[BUG] When Read Excel Files, Several Errors Using Java

Question

[BUG] When Read Excel Files, Several Errors Using Java

yumble opened this issue 5 months ago · comments

yumble commented 5 months ago

Is there an existing issue for this?

I have searched the existing issues

Current Behavior

Some problems are occurring when reading Excel files with Spark, Java.

I'm currently making a service,

This service cannot specify the schema of the file. Because users upload their files, the file format is random.

Excel file capture photos

photos of formats that should be displayed

photos that are currently experiencing the problem.
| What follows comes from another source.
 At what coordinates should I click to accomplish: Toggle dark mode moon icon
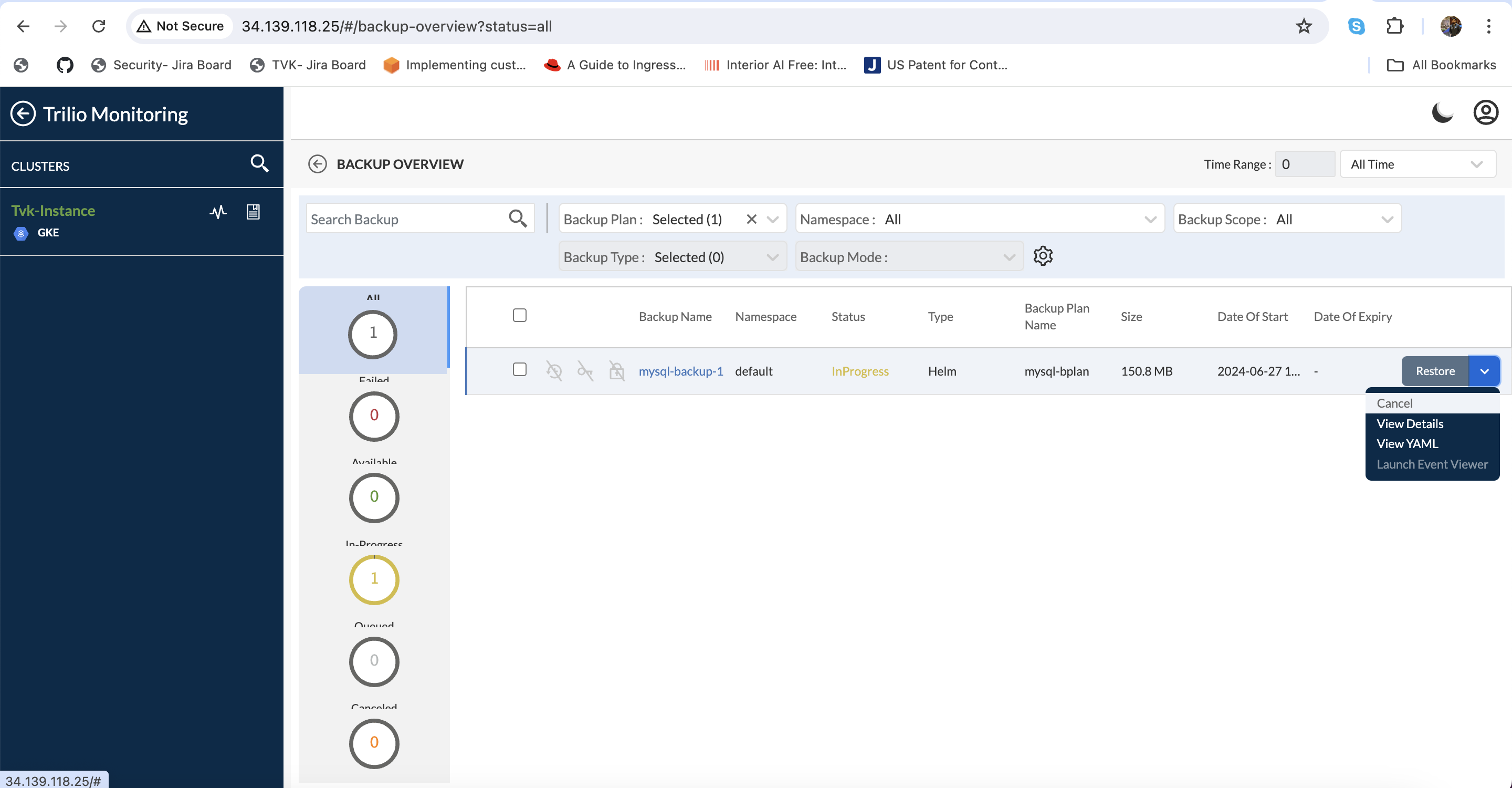[x=1442, y=112]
The problems of the current Excel file are as follows.

[] The first column does not apply the date format (it should be displayed like the second picture, but it is not recognized) -> i want to display "yyyy-MM-dd'T'HH:mm:ss.SSSSZ" format.
[] Despite the same cell format for the second and third columns, the second column appears as a string with "₩ ", and the third column has a Scientific notation format

But I want both to be expressed in numbers. ₩ 100,000 -> 100000 ( i want to display this format)

=> In the second column, the numbers are values, and the form adds monetary units and spaces Like 3000000 -> ₩ 3,000,000
In the third column, the plus value of Excel cells is the default value. Like =C3+(C3*0.35)
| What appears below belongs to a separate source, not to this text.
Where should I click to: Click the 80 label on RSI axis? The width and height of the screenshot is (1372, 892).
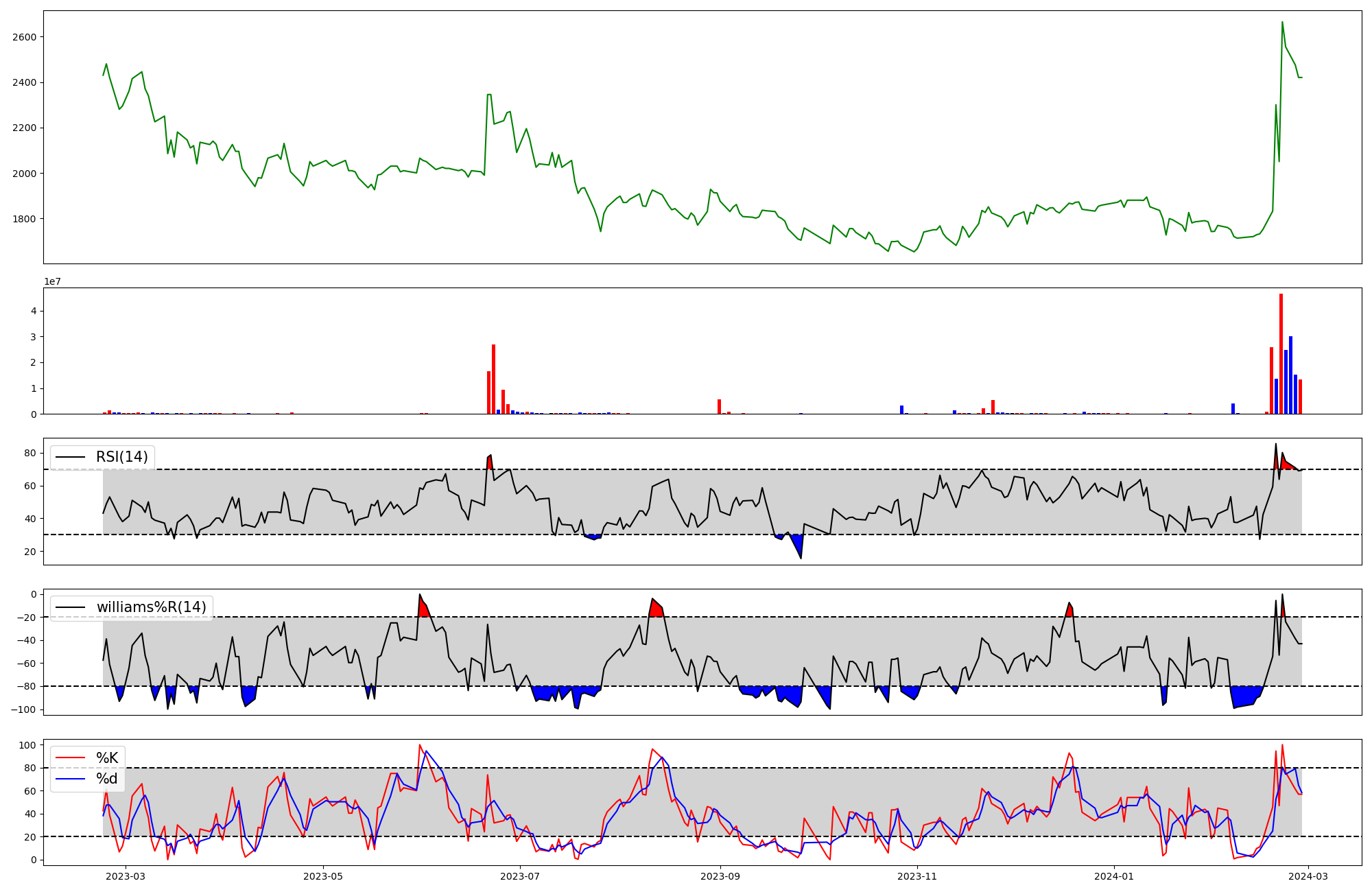tap(30, 453)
[] Columns without headers should also be displayed if there is data, but columns without headers are currently ignored.

String workSheet = String.format("'%s'!A1", excel.getWorkSheet());

        Dataset<Row> df = sparkSession.read()
                .format("com.crealytics.spark.excel")
                .option("dataAddress", workSheet)
                .option("header", excel.isDefaultHeader())
                .option("maxColumns", 1000) //todo GUARDRAILS
                .option("columnNameOfCorruptRecord", "true")
                .option("columnNameOfRowNumber", "true")
                .option("inferSchema", "false")
                .option("enforceSchema", "false")
                .option("dateFormat", "yyyy-MM-dd'T'HH:mm:ss.SSSSZ")
                .option("timestampFormat", "yyyy-MM-dd'T'HH:mm:ss.SSSSZ")
                .load(paths.left);
        df.show();
        df.schema();

I've tried changing the values of the options written here, but it's still the same situation.

Please let me know if you know one problem..

Expected Behavior

[] i want to display "yyyy-MM-dd'T'HH:mm:ss.SSSSZ" format.
[] I want to display plain number without cell formats(styles), without Scientific notation.
[] Columns without headers should also be displayed if there is data, but columns without headers are currently ignored.

Steps To Reproduce

error.xlsx

Environment

- Spark version:

implementation group: 'org.apache.spark', name: 'spark-yarn_2.12', version: '3.5.0'
implementation group: 'org.apache.spark', name: 'spark-core_2.12', version: '3.5.0'
    implementation group: 'org.apache.spark', name: 'spark-sql_2.12', version: '3.5.0'

- Spark-Excel version:

implementation group: 'com.crealytics', name: 'spark-excel_2.12', version: '0.14.0'

- OS: Spring boot 2.7.6

- Cluster environment

Anything else?

No response

github-actions · Answer 1 · Wed Feb 28 2024 10:08:51 GMT+0800 (China Standard Time)

Please check these potential duplicates:

[#710] [BUG] error on reading excel files from abfs with DatasourceV2 API (62.77%)
[#690] [BUG] Data is not being read using streaming approach. (60.28%)
If this issue is a duplicate, please add any additional info to the ticket with the most information and close this one.

Martin Mauch · Answer 2 · Wed Feb 28 2024 21:28:16 GMT+0800 (China Standard Time)

Please always use the newest version when reporting bugs. Some things might already have been fixed in the mean time.